Integration in kommunale Nah- und Fernwärmenetze
Ein weiterer technologischer Lösungsansatz des Berichts liegt in der systematischen Verwertung der entstehenden Abwärme. Anstatt die thermische Energie der Serverhallen ungenutzt an die Umwelt abzugeben, plädiert Grundfos für eine Prüfung der logischen und physischen Integration von Rechenzentren in kommunale Nah- und Fernwärmenetze.

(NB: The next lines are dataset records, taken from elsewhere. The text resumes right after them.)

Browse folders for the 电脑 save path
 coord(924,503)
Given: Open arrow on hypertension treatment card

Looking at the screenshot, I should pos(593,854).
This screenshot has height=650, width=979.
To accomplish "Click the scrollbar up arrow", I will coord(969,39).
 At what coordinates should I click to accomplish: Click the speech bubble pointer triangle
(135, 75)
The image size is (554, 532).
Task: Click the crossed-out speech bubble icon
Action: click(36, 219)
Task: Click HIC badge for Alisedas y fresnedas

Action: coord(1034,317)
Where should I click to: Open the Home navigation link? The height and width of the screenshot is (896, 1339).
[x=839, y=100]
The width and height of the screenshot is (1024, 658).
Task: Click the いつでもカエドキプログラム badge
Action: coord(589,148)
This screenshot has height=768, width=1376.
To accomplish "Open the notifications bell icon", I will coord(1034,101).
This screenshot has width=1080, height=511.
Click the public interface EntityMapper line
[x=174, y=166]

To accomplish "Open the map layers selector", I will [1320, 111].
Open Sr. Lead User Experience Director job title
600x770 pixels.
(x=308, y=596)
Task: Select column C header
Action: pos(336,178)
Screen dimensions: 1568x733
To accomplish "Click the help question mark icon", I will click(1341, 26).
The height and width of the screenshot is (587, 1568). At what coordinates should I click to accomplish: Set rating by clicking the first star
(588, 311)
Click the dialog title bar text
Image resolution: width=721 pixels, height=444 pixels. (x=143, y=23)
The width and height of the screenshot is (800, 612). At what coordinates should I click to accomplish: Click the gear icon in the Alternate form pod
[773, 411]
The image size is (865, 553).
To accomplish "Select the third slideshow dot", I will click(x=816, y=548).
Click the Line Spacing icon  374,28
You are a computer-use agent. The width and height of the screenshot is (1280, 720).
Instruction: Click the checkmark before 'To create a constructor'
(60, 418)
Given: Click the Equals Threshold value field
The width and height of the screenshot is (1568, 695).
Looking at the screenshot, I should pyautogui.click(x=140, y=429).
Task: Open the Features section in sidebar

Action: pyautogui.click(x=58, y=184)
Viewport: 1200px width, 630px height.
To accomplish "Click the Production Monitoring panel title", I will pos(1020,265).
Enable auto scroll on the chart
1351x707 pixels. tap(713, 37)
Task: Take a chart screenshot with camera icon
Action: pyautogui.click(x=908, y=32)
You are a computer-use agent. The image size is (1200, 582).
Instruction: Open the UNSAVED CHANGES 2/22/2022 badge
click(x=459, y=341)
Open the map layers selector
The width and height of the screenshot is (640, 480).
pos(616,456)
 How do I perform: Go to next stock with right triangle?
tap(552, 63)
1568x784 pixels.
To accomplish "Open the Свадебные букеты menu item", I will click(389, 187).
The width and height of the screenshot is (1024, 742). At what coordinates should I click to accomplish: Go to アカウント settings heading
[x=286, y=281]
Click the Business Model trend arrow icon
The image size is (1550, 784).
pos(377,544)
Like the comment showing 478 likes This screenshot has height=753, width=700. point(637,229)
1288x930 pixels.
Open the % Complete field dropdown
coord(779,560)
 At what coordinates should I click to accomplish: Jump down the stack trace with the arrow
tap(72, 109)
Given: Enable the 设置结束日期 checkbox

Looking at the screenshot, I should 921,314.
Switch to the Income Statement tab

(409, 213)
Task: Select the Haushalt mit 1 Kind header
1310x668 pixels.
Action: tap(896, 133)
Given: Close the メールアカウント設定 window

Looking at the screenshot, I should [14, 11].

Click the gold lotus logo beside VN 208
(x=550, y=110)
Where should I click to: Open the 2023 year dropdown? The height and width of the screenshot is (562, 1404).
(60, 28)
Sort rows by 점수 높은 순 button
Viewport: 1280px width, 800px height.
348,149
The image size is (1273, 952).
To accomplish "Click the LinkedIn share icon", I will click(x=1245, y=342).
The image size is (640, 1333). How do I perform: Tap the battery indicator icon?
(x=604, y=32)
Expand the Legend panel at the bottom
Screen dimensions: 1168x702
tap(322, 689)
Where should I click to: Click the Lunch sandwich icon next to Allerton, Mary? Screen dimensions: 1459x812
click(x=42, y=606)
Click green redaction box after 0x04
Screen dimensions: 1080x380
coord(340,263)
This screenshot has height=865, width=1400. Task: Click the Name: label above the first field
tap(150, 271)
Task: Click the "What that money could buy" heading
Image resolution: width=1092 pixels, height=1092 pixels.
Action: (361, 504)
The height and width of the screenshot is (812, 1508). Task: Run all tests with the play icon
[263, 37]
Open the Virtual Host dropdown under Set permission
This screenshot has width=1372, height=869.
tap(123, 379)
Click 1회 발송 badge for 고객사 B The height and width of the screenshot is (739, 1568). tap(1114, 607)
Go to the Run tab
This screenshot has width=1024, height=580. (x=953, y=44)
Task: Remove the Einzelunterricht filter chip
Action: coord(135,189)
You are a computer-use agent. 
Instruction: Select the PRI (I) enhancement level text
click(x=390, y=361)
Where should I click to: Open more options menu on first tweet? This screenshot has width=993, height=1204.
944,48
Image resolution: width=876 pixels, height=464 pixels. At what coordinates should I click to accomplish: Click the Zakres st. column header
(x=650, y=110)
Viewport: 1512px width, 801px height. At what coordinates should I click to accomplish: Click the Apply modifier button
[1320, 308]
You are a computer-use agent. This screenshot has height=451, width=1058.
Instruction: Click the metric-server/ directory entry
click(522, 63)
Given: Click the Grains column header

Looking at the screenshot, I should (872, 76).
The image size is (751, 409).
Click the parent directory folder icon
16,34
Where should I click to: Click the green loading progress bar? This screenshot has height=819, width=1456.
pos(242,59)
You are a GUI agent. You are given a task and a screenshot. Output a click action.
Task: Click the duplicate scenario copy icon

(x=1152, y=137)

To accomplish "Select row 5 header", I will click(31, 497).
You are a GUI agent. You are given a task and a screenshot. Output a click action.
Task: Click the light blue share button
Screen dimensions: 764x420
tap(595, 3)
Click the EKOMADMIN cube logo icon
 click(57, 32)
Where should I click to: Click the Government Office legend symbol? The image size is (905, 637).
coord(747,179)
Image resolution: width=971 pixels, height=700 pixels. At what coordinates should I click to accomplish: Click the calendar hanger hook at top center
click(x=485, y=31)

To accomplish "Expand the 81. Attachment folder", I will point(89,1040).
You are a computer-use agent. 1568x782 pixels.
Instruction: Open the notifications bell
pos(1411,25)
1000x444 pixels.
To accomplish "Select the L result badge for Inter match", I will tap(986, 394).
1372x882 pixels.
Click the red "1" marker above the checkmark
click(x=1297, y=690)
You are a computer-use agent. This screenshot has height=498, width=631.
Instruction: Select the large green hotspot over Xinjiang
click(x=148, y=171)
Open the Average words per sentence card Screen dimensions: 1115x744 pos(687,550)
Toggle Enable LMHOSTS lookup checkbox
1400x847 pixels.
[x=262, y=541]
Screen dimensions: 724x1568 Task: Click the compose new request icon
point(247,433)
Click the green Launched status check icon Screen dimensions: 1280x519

Durch die Einspeisung der Abwärme in die Heizsysteme angrenzender Wohn- oder Industriegebiete lässt sich die Gesamtenergiebilanz der Anlagen signifikant verbessern.
Diese Form der sektoralen Kopplung erfordert jedoch eine frühzeitige Koordination zwischen Stadtplanern, Energieversorgern und den Betreibern der Rechenzentren bereits in der ersten Phase der Standortwahl. Nur wenn Serverfarmen in geografischer Nähe zu potenziellen Wärmeabnehmern errichtet werden, ist eine wirtschaftliche und technisch effiziente Abwärmenutzung realisierbar.
Relevanz für die IT-Governance und das Rechenzentrummanagement
Die Ergebnisse des Reports haben unmittelbare Implikationen für die übergeordnete IT-Governance und das strategische IT-Risikomanagement in Unternehmen, die eigene Rechenzentrumskapazitäten betreiben oder Cloud-Infrastrukturen anmieten. Im Zuge strengerer europäischer Nachhaltigkeitsvorgaben, wie der Corporate Sustainability Reporting Directive, rückt der ökologische Fußabdruck der IT-Systeme zunehmend in den Fokus von Compliance-Audits. Das IT-Sicherheitsmanagement und die Rechenzentrumleitung können den Energie- und Wasserverbrauch nicht mehr als reine Betriebskosten betrachten, sondern müssen diese Parameter als strategische Risikofaktoren im Rahmen des gesamten Risikomanagements bewerten.
Eine zukunftsfähige Governance erfordert die Einführung umfassender Monitoring-Systeme zur permanenten Messung der Ressourceneffizienz. Unternehmen müssen proaktiv in die Modernisierung ihrer Unternehmensinfrastruktur investieren, um drohenden regulatorischen Sanktionen, Betriebsbeschränkungen bei Ressourcenknappheit oder Imageverlusten wirksam entgegenzuwirken und die langfristige Verfügbarkeit ihrer digitalen Dienste abzusichern.